There have been no outbreaks of SARS in several years, although similarly malevolent things that shared symptoms (Middle East Respiratory, et al). But something was going on, and the SARS experience and many of the people, including Dr. Fauci, were still on duty. There were stories that research into the viral composition had been outsourced from the U.S. due to concerns of its lethality. The entity funded to do research is a now famous: The Wuhan Institute of Virology.
The name was familiar to Washington insiders, since the National Institutes of Health had contractual relations with the lab.

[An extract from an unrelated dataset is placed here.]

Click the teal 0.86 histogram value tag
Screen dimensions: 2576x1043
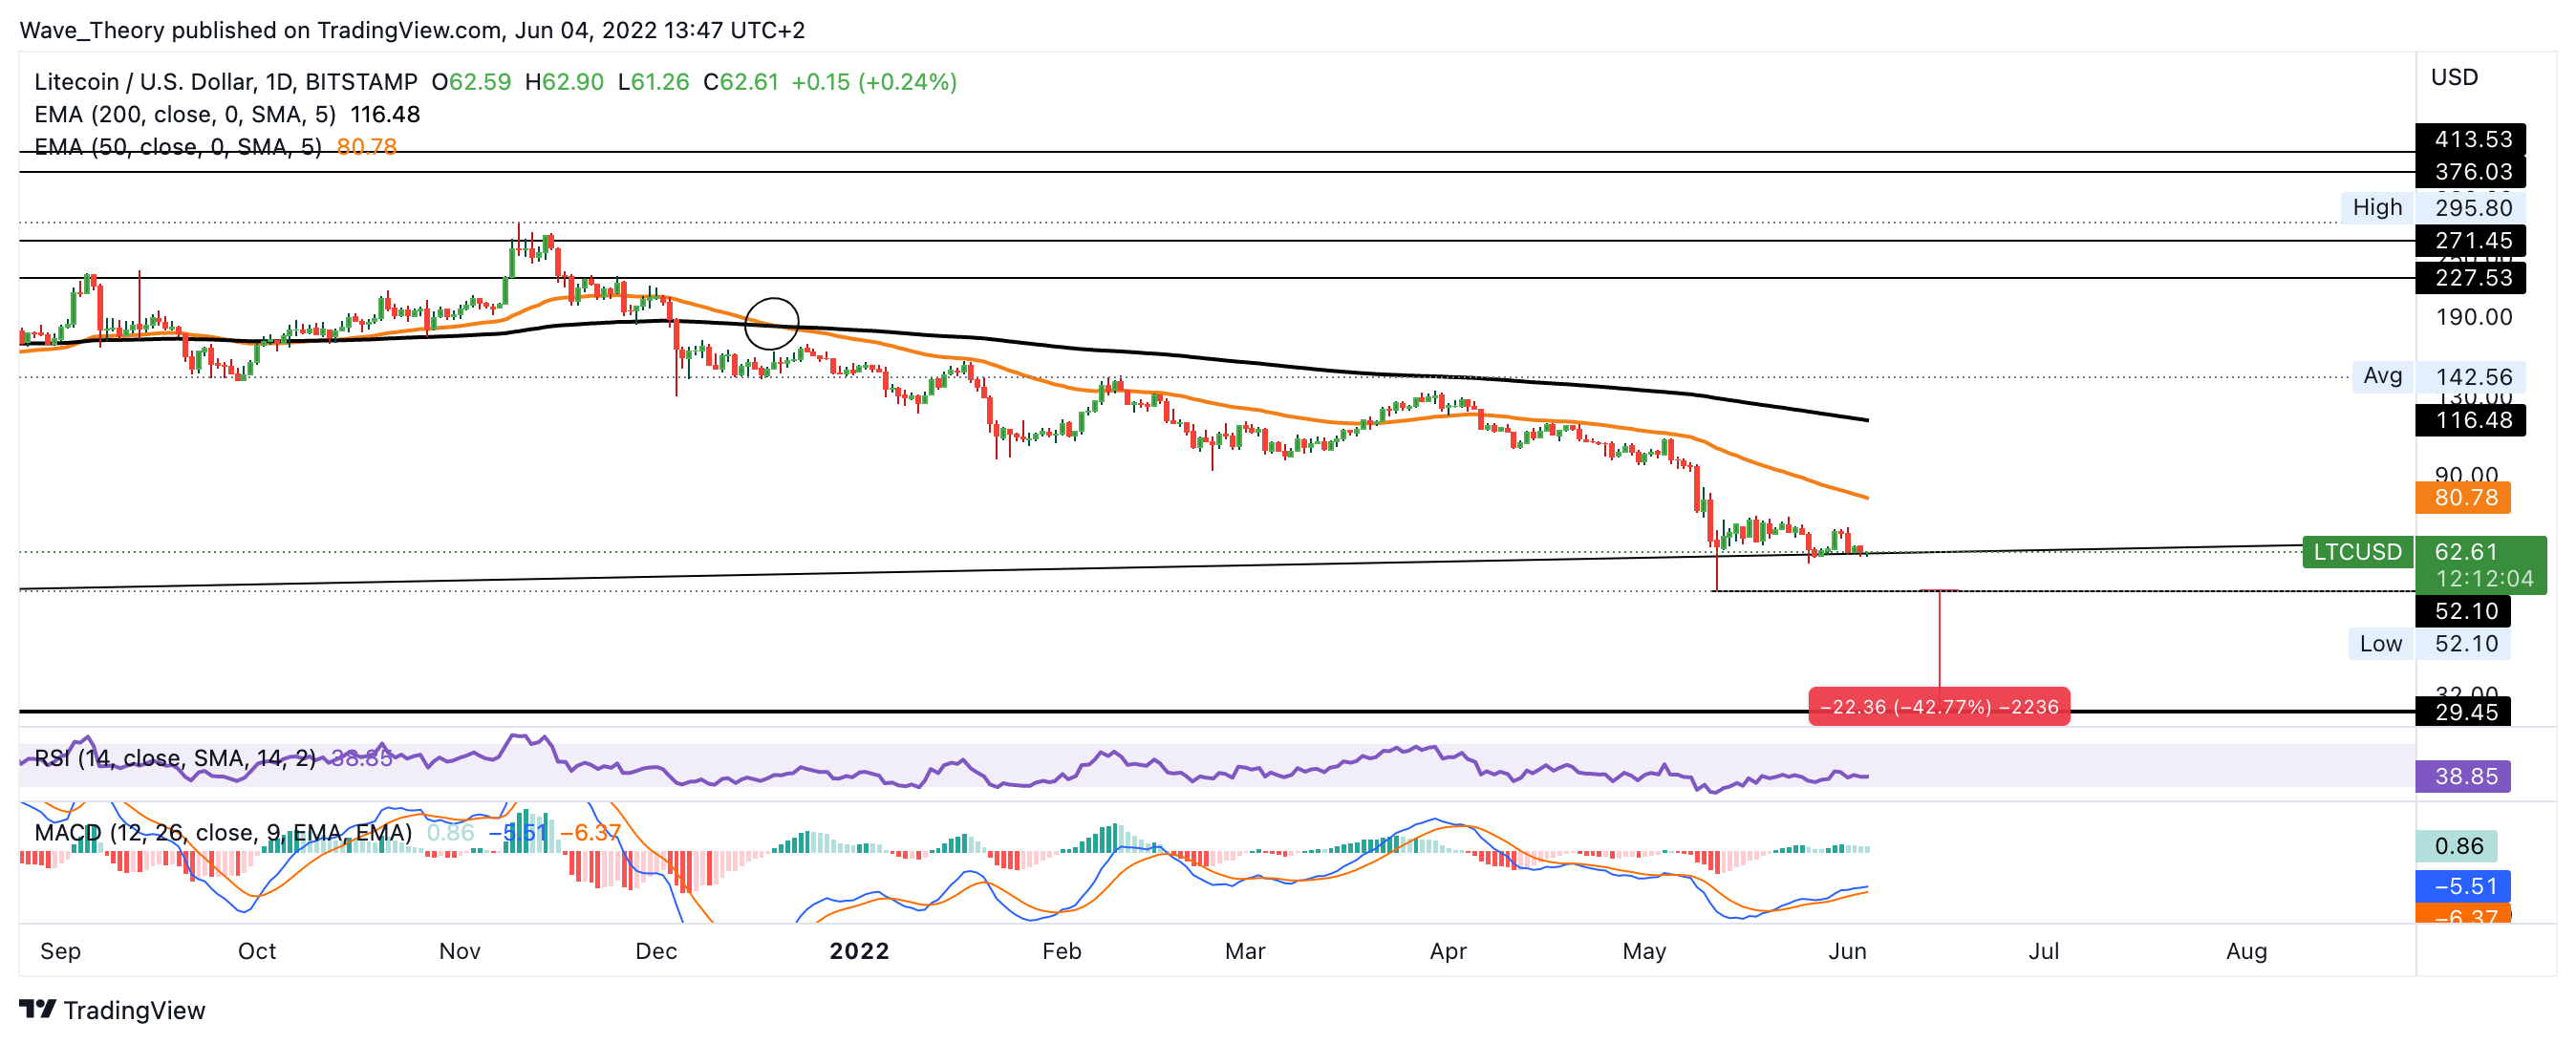pyautogui.click(x=2456, y=846)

Meanwhile, in 2017, US Embassy staff attention was drawn to reports of the Institute’s research on bat viruses, prompting them to alert DC that the lab’s own scientists had reported “a serious shortage of appropriately trained technicians and investigators needed to safely operate this high-containment laboratory.” There is more we do not know, at least publicly. But the response, when SARS Jr. was recognized as a major threat, was “The Q-Word.”
So, I only know how things worked on one viral outbreak, but I learned a couple things about Dr. Fauci’s business. The first was to marvel at aspects of epidemiology that closely resembled trying to track Soviet submarines beneath the waves. The second was the role of policy and the broader implications of policy-driven action in public health. What he was telling me then was that his opinion that the situation did not merit imposition of the Q-Word and the impact on social order and the economy.

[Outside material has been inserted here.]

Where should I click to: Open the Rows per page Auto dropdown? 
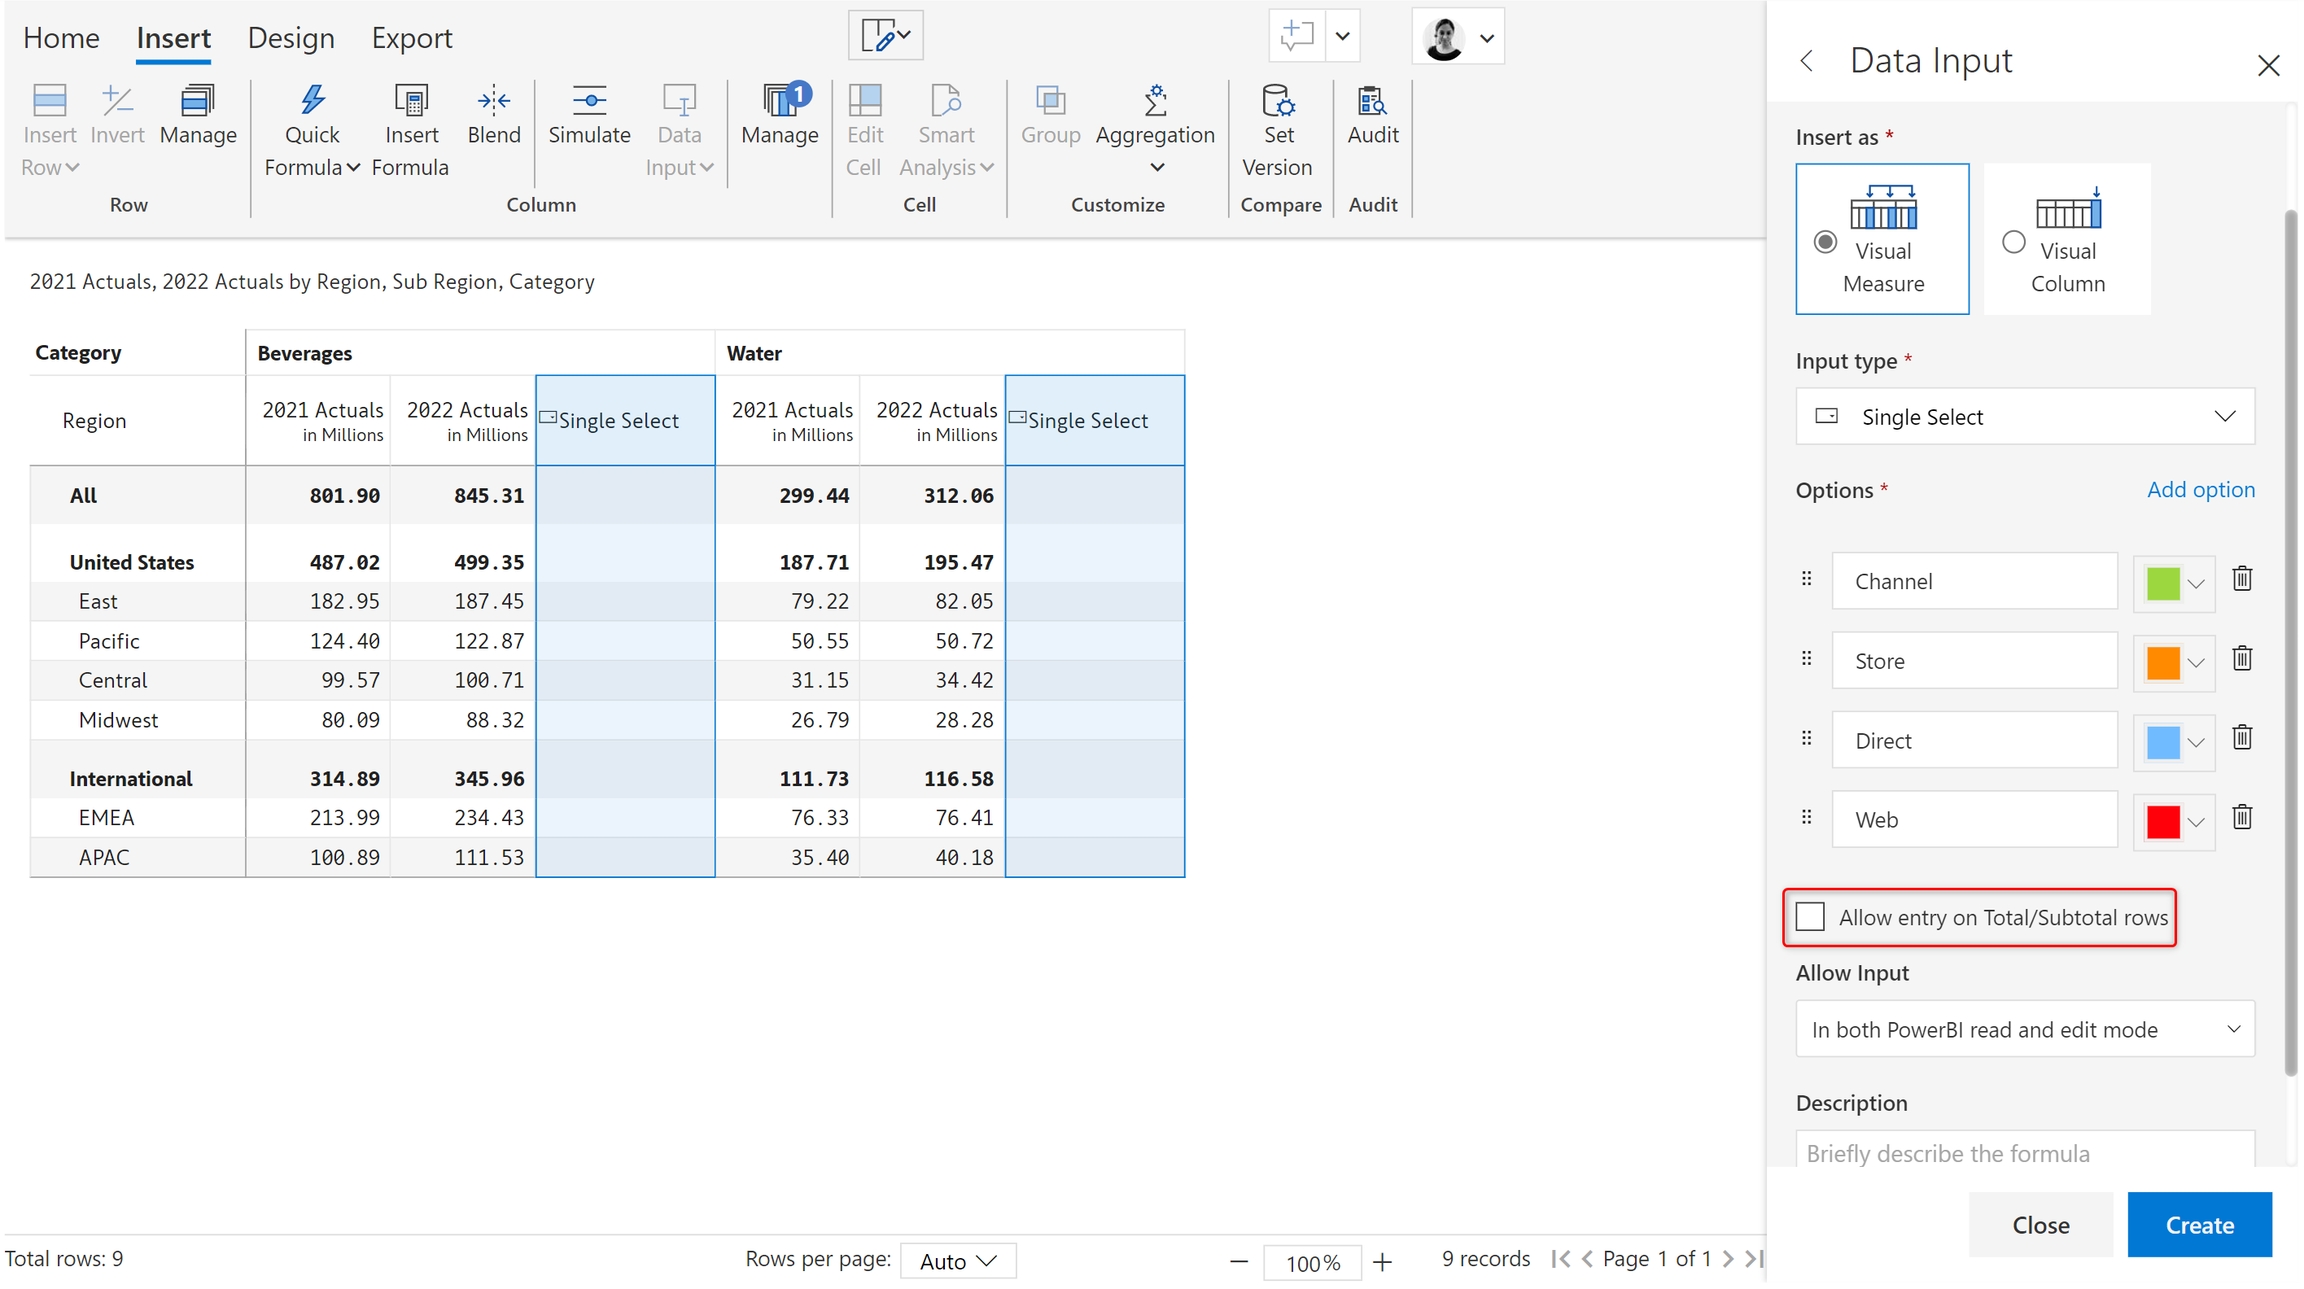pos(957,1261)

I respected Dr. Fauci then and respect him now. I know he is aware of the implications of doing the things we have done in our SARS-related COVID adventure. In the last one, a policy decision was made, the SARS virus was last reported in 2004 and the response worked. COVID’s real name is SARS-CoV-19. I have every confidence Dr. Fauci’s recommendations all through this year were made with complete awareness of the consequences. He has been reviled for his changing positions on things like masks, since he has progressively told us not to worry, then to mask up, and most recently to double mask. Whatever he has said, it made sense in the policy climate of each announcement.
Now we are dealing with life in the Q-Lane. I suspect we will be seeing this response again, since a lot of people seem to like it. As Rahm Emmanuel famously observed when he was President Obama’s Chief of Staff, “You never want a serious crisis to go to waste. I mean, it’s an opportunity to do things that you think you could not do before.”